• Page extract
----

Vietnam's 'camps': dumping ground for nonconformists

Eight years after the fall of Saigon (now Ho Chi Minh City), Vietnam's ''Gulag Archipelago'' remains a controversial target for human rights activists. Vietnam's security forces remain committed to contain - by imprisonment, if necessary - what are seen as present or potential security risks.

These include both anti-communists and others who may resent what they see as a dominance of the south by northerners since re-unification after the Vietnam war.

In fact, many of the thousands sent to ''re-education camps'' for labor and indoctrination have been sent not simply for past acts - but as a precaution against any future opposition.

This is a kind of ''preventive detention,'' says Douglas Pike, director of the Indochina studies project at the University of California, Berkeley.

''Many had been National Assembly members, educators, and religious or village leaders. They were the 'loose cannon on deck', the people who might gain influence in the future.''

The Vietnamese communists appear to have hoped that systematic indoctrination under pressure would neutralize future opposition. ''The Communist Party has great faith in its ability to persuade people to see things its way,'' he notes.

There is still no clear sign that Vietnam is prepared to deliver on a trial balloon floated by officials late last year. That was to release some of the thousands of southern Vietnamese prisoners so that they can continue their ''re-education'' at home under supervision of mass organizations.

The delay of this move has set back what are seen as two objectives for Vietnamese leaders: to reduce the cost of maintaining these camps and to soften the criticism of outside human rights activists.

One problem: The longer prisoners are interned, the more embittered they may become, thus making them a greater risk if they are eventually released. But Vietnamese officials continue to argue that they are gradually reducing the number of prisoners.

----

• Questions on the material
(1) According to the article on Vietnam's re-education camps, why does keeping prisoners interned longer pose a problem?
(2) What position does Douglas Pike hold, according to the article on Vietnam's re-education camps?
The rows that follow have no connection to the article on Vietnam's re-education camps.

----

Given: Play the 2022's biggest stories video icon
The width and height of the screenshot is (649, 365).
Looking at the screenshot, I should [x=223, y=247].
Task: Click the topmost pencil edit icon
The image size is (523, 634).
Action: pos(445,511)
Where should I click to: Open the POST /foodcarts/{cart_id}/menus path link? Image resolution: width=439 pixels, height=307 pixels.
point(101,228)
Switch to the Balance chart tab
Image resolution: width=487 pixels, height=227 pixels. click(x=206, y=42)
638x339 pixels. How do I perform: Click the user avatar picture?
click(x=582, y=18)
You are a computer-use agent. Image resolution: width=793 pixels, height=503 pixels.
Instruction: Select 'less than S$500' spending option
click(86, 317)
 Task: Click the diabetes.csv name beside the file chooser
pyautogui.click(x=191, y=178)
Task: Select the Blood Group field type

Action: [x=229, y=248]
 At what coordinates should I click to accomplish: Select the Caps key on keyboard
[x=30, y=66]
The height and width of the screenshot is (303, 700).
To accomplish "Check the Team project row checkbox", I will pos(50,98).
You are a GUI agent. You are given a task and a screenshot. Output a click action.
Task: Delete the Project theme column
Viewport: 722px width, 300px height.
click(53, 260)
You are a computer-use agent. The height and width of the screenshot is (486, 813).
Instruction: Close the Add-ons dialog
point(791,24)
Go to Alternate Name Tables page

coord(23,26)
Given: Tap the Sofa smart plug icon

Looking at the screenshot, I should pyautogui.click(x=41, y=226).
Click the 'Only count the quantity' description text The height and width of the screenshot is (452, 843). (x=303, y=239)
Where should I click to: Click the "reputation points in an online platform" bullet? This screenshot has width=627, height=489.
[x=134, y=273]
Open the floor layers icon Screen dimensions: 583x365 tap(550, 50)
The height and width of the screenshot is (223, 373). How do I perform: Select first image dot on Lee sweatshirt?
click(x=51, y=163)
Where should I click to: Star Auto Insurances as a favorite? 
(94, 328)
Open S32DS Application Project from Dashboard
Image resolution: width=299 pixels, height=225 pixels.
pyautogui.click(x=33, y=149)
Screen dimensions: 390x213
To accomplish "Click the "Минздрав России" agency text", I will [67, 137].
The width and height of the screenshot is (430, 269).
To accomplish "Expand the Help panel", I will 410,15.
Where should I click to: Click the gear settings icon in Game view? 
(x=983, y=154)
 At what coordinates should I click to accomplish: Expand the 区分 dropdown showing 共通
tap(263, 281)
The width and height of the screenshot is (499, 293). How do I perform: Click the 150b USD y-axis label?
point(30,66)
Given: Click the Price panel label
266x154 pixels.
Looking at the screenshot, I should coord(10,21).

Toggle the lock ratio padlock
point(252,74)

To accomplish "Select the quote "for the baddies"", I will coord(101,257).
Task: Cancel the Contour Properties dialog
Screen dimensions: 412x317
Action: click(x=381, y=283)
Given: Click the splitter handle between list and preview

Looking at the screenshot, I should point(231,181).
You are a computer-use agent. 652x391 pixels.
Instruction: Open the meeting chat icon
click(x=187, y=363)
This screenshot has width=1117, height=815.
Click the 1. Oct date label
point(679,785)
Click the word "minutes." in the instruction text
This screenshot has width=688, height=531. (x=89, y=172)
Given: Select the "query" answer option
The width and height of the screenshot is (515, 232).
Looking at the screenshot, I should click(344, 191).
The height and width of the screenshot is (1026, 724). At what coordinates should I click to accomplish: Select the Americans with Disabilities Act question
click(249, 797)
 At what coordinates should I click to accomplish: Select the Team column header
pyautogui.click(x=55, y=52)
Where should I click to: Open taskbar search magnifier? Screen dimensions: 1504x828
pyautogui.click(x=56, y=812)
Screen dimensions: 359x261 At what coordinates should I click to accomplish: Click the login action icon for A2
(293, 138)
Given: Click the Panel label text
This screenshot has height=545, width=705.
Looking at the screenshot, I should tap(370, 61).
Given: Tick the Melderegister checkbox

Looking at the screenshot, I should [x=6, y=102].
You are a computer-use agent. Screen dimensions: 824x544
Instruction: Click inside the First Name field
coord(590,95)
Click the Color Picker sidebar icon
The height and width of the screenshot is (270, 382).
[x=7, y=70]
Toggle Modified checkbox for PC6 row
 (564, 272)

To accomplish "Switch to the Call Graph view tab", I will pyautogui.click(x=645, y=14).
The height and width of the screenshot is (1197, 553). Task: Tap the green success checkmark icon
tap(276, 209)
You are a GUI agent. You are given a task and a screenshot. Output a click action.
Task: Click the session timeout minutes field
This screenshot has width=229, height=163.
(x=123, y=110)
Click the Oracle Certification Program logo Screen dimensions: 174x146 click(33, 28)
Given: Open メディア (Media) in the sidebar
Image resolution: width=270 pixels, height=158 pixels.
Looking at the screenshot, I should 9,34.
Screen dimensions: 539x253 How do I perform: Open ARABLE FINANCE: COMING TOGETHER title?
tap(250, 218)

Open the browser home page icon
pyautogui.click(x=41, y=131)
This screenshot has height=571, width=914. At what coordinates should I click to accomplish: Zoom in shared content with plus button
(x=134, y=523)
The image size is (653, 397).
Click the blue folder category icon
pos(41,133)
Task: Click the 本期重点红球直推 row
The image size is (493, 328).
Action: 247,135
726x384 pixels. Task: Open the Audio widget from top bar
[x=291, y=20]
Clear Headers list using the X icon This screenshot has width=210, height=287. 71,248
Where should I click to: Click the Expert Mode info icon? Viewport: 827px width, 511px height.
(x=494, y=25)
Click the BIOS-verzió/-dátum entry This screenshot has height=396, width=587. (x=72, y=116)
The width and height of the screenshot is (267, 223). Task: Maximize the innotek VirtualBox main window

----

• Activity answers
(1) The longer prisoners are interned, the more embittered they may become. That makes them a greater risk if they are eventually released.

(2) He is director of the Indochina studies project at the University of California, Berkeley.